_AIM_
Please change "dropdown arrow" to "drop-down arrow" in every line of the data below and leave everything else the same.

========================

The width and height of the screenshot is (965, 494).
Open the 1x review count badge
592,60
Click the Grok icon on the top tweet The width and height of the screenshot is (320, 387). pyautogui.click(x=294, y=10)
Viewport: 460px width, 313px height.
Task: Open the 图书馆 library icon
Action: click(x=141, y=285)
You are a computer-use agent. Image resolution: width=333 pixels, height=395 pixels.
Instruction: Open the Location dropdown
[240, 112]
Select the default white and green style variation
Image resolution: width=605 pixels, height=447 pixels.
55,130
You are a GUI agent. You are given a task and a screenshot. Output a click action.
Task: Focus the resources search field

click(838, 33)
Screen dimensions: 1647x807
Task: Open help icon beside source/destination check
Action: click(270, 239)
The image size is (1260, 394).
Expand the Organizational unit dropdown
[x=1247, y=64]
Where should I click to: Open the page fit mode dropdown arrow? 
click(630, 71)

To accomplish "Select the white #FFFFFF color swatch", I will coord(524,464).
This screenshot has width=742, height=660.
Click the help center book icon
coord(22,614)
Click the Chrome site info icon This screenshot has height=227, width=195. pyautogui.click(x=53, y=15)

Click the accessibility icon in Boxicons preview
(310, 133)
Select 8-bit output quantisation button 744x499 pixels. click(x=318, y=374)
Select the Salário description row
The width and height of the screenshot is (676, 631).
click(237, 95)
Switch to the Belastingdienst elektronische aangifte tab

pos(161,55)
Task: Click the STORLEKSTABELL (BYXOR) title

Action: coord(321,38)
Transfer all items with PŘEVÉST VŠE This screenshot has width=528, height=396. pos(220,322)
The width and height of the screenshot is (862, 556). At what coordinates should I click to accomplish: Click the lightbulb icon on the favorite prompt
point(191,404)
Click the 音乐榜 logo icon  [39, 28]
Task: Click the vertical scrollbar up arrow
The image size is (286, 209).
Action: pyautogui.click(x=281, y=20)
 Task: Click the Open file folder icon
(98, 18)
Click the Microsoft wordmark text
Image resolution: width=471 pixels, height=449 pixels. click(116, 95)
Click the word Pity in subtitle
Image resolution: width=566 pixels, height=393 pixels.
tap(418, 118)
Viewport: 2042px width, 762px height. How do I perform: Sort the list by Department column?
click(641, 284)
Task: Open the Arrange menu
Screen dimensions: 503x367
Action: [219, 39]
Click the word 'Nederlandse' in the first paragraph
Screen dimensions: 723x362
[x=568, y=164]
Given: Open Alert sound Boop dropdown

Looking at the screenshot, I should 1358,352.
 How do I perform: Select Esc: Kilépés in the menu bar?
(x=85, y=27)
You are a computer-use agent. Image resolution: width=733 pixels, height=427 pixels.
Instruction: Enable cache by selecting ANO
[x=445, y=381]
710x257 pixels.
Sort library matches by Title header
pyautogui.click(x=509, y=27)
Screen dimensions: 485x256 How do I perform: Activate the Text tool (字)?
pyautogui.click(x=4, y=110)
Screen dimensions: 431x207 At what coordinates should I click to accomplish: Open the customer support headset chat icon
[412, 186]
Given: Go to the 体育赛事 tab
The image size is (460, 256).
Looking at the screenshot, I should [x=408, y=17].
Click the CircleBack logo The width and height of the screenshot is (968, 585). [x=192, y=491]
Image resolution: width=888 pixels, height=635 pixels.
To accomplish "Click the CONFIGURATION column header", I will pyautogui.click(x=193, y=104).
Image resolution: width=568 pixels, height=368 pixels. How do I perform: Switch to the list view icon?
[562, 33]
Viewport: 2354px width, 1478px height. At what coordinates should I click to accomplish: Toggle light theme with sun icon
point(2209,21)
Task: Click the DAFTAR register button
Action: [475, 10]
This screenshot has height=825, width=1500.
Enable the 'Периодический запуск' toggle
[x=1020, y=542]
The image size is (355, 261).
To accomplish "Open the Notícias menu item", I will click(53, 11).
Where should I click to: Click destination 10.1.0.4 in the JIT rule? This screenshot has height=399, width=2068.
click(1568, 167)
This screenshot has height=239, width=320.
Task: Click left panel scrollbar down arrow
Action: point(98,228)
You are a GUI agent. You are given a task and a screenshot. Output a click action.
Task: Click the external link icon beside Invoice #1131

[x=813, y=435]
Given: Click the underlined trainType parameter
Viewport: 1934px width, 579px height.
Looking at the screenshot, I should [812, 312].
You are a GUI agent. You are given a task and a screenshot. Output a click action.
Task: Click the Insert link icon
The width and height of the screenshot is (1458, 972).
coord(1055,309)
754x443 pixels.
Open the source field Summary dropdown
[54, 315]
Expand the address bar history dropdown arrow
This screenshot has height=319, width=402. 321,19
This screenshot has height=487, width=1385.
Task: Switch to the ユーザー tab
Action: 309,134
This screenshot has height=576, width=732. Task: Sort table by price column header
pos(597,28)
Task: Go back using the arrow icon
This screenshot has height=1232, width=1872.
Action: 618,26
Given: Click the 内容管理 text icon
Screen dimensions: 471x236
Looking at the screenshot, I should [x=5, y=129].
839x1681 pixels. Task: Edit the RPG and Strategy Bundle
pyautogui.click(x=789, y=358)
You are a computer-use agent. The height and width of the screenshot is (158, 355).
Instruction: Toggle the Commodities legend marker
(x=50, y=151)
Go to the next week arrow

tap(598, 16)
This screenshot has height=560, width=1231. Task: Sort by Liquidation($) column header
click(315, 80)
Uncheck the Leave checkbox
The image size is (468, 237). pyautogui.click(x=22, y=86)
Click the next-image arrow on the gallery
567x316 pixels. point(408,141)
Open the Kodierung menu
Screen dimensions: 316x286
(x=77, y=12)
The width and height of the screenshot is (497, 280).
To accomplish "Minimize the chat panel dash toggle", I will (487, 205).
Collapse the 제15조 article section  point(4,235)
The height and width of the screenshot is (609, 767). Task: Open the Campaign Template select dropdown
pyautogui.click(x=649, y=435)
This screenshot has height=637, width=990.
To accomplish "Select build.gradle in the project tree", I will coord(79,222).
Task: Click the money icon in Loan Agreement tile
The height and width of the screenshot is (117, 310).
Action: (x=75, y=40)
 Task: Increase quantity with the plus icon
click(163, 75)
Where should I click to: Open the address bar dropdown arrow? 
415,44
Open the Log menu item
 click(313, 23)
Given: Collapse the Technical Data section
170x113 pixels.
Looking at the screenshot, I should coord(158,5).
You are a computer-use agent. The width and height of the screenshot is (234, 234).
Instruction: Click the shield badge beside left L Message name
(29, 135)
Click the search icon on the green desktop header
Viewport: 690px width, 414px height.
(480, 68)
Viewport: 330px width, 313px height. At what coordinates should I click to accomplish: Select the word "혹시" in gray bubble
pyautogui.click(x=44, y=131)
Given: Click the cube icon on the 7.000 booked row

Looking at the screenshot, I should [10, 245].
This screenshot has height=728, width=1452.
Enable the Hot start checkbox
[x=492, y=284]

========================

_SOLVED PROBLEM_
The width and height of the screenshot is (965, 494).
Open the 1x review count badge
592,60
Click the Grok icon on the top tweet The width and height of the screenshot is (320, 387). pyautogui.click(x=294, y=10)
Viewport: 460px width, 313px height.
Task: Open the 图书馆 library icon
Action: click(x=141, y=285)
You are a computer-use agent. Image resolution: width=333 pixels, height=395 pixels.
Instruction: Open the Location dropdown
[240, 112]
Select the default white and green style variation
Image resolution: width=605 pixels, height=447 pixels.
55,130
You are a GUI agent. You are given a task and a screenshot. Output a click action.
Task: Focus the resources search field

click(838, 33)
Screen dimensions: 1647x807
Task: Open help icon beside source/destination check
Action: click(270, 239)
The image size is (1260, 394).
Expand the Organizational unit dropdown
[x=1247, y=64]
Where should I click to: Open the page fit mode drop-down arrow? 
click(630, 71)

To accomplish "Select the white #FFFFFF color swatch", I will coord(524,464).
This screenshot has width=742, height=660.
Click the help center book icon
coord(22,614)
Click the Chrome site info icon This screenshot has height=227, width=195. pyautogui.click(x=53, y=15)

Click the accessibility icon in Boxicons preview
(310, 133)
Select 8-bit output quantisation button 744x499 pixels. click(x=318, y=374)
Select the Salário description row
The width and height of the screenshot is (676, 631).
click(237, 95)
Switch to the Belastingdienst elektronische aangifte tab

pos(161,55)
Task: Click the STORLEKSTABELL (BYXOR) title

Action: coord(321,38)
Transfer all items with PŘEVÉST VŠE This screenshot has width=528, height=396. pos(220,322)
The width and height of the screenshot is (862, 556). At what coordinates should I click to accomplish: Click the lightbulb icon on the favorite prompt
point(191,404)
Click the 音乐榜 logo icon  [39, 28]
Task: Click the vertical scrollbar up arrow
The image size is (286, 209).
Action: pyautogui.click(x=281, y=20)
 Task: Click the Open file folder icon
(98, 18)
Click the Microsoft wordmark text
Image resolution: width=471 pixels, height=449 pixels. click(116, 95)
Click the word Pity in subtitle
Image resolution: width=566 pixels, height=393 pixels.
tap(418, 118)
Viewport: 2042px width, 762px height. How do I perform: Sort the list by Department column?
click(641, 284)
Task: Open the Arrange menu
Screen dimensions: 503x367
Action: [219, 39]
Click the word 'Nederlandse' in the first paragraph
Screen dimensions: 723x362
[x=568, y=164]
Given: Open Alert sound Boop dropdown

Looking at the screenshot, I should 1358,352.
 How do I perform: Select Esc: Kilépés in the menu bar?
(x=85, y=27)
You are a computer-use agent. Image resolution: width=733 pixels, height=427 pixels.
Instruction: Enable cache by selecting ANO
[x=445, y=381]
710x257 pixels.
Sort library matches by Title header
pyautogui.click(x=509, y=27)
Screen dimensions: 485x256 How do I perform: Activate the Text tool (字)?
pyautogui.click(x=4, y=110)
Screen dimensions: 431x207 At what coordinates should I click to accomplish: Open the customer support headset chat icon
[412, 186]
Given: Go to the 体育赛事 tab
The image size is (460, 256).
Looking at the screenshot, I should [x=408, y=17].
Click the CircleBack logo The width and height of the screenshot is (968, 585). [x=192, y=491]
Image resolution: width=888 pixels, height=635 pixels.
To accomplish "Click the CONFIGURATION column header", I will pyautogui.click(x=193, y=104).
Image resolution: width=568 pixels, height=368 pixels. How do I perform: Switch to the list view icon?
[562, 33]
Viewport: 2354px width, 1478px height. At what coordinates should I click to accomplish: Toggle light theme with sun icon
point(2209,21)
Task: Click the DAFTAR register button
Action: [475, 10]
This screenshot has height=825, width=1500.
Enable the 'Периодический запуск' toggle
[x=1020, y=542]
The image size is (355, 261).
To accomplish "Open the Notícias menu item", I will click(53, 11).
Where should I click to: Click destination 10.1.0.4 in the JIT rule? This screenshot has height=399, width=2068.
click(1568, 167)
This screenshot has height=239, width=320.
Task: Click left panel scrollbar down arrow
Action: point(98,228)
You are a GUI agent. You are given a task and a screenshot. Output a click action.
Task: Click the external link icon beside Invoice #1131

[x=813, y=435]
Given: Click the underlined trainType parameter
Viewport: 1934px width, 579px height.
Looking at the screenshot, I should [812, 312].
You are a GUI agent. You are given a task and a screenshot. Output a click action.
Task: Click the Insert link icon
The width and height of the screenshot is (1458, 972).
coord(1055,309)
754x443 pixels.
Open the source field Summary dropdown
[54, 315]
Expand the address bar history drop-down arrow
This screenshot has height=319, width=402. 321,19
This screenshot has height=487, width=1385.
Task: Switch to the ユーザー tab
Action: 309,134
This screenshot has height=576, width=732. Task: Sort table by price column header
pos(597,28)
Task: Go back using the arrow icon
This screenshot has height=1232, width=1872.
Action: 618,26
Given: Click the 内容管理 text icon
Screen dimensions: 471x236
Looking at the screenshot, I should [x=5, y=129].
839x1681 pixels. Task: Edit the RPG and Strategy Bundle
pyautogui.click(x=789, y=358)
You are a computer-use agent. The height and width of the screenshot is (158, 355).
Instruction: Toggle the Commodities legend marker
(x=50, y=151)
Go to the next week arrow

tap(598, 16)
This screenshot has height=560, width=1231. Task: Sort by Liquidation($) column header
click(315, 80)
Uncheck the Leave checkbox
The image size is (468, 237). pyautogui.click(x=22, y=86)
Click the next-image arrow on the gallery
567x316 pixels. point(408,141)
Open the Kodierung menu
Screen dimensions: 316x286
(x=77, y=12)
The width and height of the screenshot is (497, 280).
To accomplish "Minimize the chat panel dash toggle", I will (487, 205).
Collapse the 제15조 article section  point(4,235)
The height and width of the screenshot is (609, 767). Task: Open the Campaign Template select dropdown
pyautogui.click(x=649, y=435)
This screenshot has height=637, width=990.
To accomplish "Select build.gradle in the project tree", I will coord(79,222).
Task: Click the money icon in Loan Agreement tile
The height and width of the screenshot is (117, 310).
Action: (x=75, y=40)
 Task: Increase quantity with the plus icon
click(163, 75)
Where should I click to: Open the address bar drop-down arrow? 
415,44
Open the Log menu item
 click(313, 23)
Given: Collapse the Technical Data section
170x113 pixels.
Looking at the screenshot, I should coord(158,5).
You are a computer-use agent. The width and height of the screenshot is (234, 234).
Instruction: Click the shield badge beside left L Message name
(29, 135)
Click the search icon on the green desktop header
Viewport: 690px width, 414px height.
(480, 68)
Viewport: 330px width, 313px height. At what coordinates should I click to accomplish: Select the word "혹시" in gray bubble
pyautogui.click(x=44, y=131)
Given: Click the cube icon on the 7.000 booked row

Looking at the screenshot, I should [10, 245].
This screenshot has height=728, width=1452.
Enable the Hot start checkbox
[x=492, y=284]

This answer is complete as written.